Perspective vs. Prospective: How to Choose the Right Word

Perspective is a point of view, while prospective is future oriented

This photograph relies on the technique of forced perspective to create an optical illusion.

Steven Xiong/EyeEm/Getty Images

The words "perspective" and "prospective" are similar, and they share the same root, a Latin word meaning to look. The different prefixes (per- and pro-), however, result in different meanings. The prefix "per-" means thoroughly or completely, while the prefix "pro-" means before in place or time, or a look forward.

How to Use "Perspective"

In a general sense, the noun "perspective" refers to an attitude, an outlook, a set of ideals, or a point of view. In drawing, painting, and photography, however, it refers to a way of portraying (1) three-dimensional spatial relationships on a two-dimensional surface, (2) the angle from which something is viewed, and (3) the proper appearance of objects in relation to each other.
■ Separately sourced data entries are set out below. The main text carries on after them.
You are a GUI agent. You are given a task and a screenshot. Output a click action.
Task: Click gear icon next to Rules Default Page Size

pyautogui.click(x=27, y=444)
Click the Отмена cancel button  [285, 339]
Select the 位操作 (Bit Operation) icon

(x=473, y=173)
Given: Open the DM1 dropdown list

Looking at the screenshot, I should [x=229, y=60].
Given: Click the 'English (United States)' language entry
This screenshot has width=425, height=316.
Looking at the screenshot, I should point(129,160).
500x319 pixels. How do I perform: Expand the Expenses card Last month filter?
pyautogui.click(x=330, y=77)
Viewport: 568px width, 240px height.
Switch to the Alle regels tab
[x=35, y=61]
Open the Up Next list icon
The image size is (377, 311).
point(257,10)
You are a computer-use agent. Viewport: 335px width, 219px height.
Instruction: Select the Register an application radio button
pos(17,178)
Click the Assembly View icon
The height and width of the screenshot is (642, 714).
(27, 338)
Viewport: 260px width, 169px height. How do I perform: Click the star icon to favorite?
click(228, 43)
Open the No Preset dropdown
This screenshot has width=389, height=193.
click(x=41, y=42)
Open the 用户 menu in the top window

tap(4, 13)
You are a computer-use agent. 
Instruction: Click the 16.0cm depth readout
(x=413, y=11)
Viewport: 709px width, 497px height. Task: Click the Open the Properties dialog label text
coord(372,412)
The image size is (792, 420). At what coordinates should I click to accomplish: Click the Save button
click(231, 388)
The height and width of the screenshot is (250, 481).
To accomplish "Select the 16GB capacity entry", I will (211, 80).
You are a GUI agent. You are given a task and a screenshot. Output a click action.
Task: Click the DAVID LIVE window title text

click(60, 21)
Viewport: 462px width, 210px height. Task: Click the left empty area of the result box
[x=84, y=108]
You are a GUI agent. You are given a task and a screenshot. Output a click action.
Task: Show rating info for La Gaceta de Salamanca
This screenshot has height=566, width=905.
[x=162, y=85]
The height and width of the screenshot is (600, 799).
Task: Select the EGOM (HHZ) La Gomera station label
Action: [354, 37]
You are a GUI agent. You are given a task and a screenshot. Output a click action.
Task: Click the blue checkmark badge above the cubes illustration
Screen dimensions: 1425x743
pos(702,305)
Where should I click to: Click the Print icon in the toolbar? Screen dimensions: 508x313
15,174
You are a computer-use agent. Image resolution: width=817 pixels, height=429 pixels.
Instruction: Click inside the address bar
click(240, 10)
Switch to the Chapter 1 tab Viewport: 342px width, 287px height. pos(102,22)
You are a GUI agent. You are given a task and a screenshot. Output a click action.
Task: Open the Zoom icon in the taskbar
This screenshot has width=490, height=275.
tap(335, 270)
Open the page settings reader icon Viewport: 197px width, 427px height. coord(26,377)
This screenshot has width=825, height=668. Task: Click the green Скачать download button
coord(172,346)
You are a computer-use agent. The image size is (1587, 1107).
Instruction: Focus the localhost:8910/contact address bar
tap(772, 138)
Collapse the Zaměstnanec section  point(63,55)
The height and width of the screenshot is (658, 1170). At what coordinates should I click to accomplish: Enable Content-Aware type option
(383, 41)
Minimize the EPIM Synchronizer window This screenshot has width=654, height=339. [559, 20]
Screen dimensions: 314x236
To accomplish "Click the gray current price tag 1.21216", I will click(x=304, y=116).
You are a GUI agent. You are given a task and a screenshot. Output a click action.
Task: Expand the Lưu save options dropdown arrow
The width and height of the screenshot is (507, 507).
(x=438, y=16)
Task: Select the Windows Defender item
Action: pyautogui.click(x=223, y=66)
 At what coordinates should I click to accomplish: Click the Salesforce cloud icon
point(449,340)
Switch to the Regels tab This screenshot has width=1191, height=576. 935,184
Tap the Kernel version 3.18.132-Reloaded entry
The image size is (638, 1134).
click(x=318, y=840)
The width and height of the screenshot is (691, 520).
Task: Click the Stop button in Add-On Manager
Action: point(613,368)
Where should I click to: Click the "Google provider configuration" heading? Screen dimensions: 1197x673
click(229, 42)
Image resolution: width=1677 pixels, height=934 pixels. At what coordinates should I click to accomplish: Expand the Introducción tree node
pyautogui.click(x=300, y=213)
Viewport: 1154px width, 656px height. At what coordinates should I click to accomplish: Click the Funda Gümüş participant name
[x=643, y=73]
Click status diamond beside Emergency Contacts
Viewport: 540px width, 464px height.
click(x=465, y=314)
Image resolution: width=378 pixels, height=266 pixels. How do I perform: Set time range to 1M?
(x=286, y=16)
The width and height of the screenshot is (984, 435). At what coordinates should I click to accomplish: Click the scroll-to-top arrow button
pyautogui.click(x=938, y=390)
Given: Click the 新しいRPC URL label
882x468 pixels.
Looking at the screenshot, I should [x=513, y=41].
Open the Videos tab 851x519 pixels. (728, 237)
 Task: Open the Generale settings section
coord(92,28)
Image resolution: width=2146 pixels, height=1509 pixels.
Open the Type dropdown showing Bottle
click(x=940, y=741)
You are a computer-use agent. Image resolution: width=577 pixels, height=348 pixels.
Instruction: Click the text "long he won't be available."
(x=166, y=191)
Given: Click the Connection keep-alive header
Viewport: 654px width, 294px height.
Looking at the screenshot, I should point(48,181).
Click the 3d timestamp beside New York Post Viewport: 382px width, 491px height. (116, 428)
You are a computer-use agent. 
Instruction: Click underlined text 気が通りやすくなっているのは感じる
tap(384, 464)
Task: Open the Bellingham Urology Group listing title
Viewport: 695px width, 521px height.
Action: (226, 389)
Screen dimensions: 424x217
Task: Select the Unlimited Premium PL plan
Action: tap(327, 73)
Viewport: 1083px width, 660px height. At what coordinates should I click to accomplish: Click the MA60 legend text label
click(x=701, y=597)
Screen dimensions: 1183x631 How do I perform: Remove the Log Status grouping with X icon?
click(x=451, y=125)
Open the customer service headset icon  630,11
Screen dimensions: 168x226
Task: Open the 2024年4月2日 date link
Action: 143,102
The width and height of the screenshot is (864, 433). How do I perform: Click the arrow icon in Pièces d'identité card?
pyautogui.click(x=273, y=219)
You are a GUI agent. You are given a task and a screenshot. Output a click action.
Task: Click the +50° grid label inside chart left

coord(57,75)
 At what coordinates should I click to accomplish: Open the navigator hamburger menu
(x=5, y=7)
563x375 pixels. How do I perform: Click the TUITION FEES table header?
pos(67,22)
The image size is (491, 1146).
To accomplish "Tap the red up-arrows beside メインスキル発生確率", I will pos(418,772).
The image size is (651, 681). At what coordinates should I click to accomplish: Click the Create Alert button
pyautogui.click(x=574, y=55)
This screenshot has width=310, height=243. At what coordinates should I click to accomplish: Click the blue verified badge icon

The word comes from a Middle English word and, earlier, a Latin word meaning to look through.

How to Use "Prospective"

The adjective "prospective" is future oriented. It means likely or expected to happen or become in the future—in short, a likely outcome.

The word comes from a Latin term meaning to look toward the future.

Examples Using "Perspective"

Here are some sample sentences using "perspective":

  • The movie retells the Frankenstein myth from the perspective of the creature.
  • "It is true that people, fruit, and puppies can be drawn without knowledge of perspective, but it becomes invaluable when one needs to draw chairs, fruit bowls, and doghouses."
    (David Chelsea, "Perspective! for Comic Book Artists")
  • Studying history can help put the problems of our own time into perspective.

Examples Using "Prospective"

Here are some sample sentences using "prospective":

  • Stricter requirements for prospective parents have made international adoptions more difficult in recent years.
  • "The patron greeted us with his usual blandness, and the next instant turned to me (his prospective dishwasher) and borrowed five francs." (George Orwell, "Down and Out in Paris and London")
  • The lawyers from both sides questioned the prospective jurors before a jury was seated.

Idiomatic Uses of "Perspective"

Here are idioms and examples that use "perspective":

  • The expression "to put (something) in or into perspective" means to look at a subject in a broader context to gain a fair and accurate understanding of it.
    "The $3.5 billion investment is enormous by any measure. Put into perspective, it is bigger than the amount Google raised in its initial public offering of stock in 2004."
    (Michael J. de la Merced, "Saudi Stake in Uber Lifts Advisory Companies to Prime Positions," The New York Times)
  • The expression "from my perspective" means "the way I see it" or "from my point of view."
    "I was asked to comment in a meeting once on the topic of listening to children. I said, from my perspective as a grandparent, it was impossible not to listen." (Helen Penn, "Quality In Early Childhood Services")

How to Remember the Difference

One way to remember the distinction between the two words is to recall that people going prospecting are searching for gold or some other valuable mineral that they expect to find in the future. So a miner who sets out for the first time is a prospective gold miner.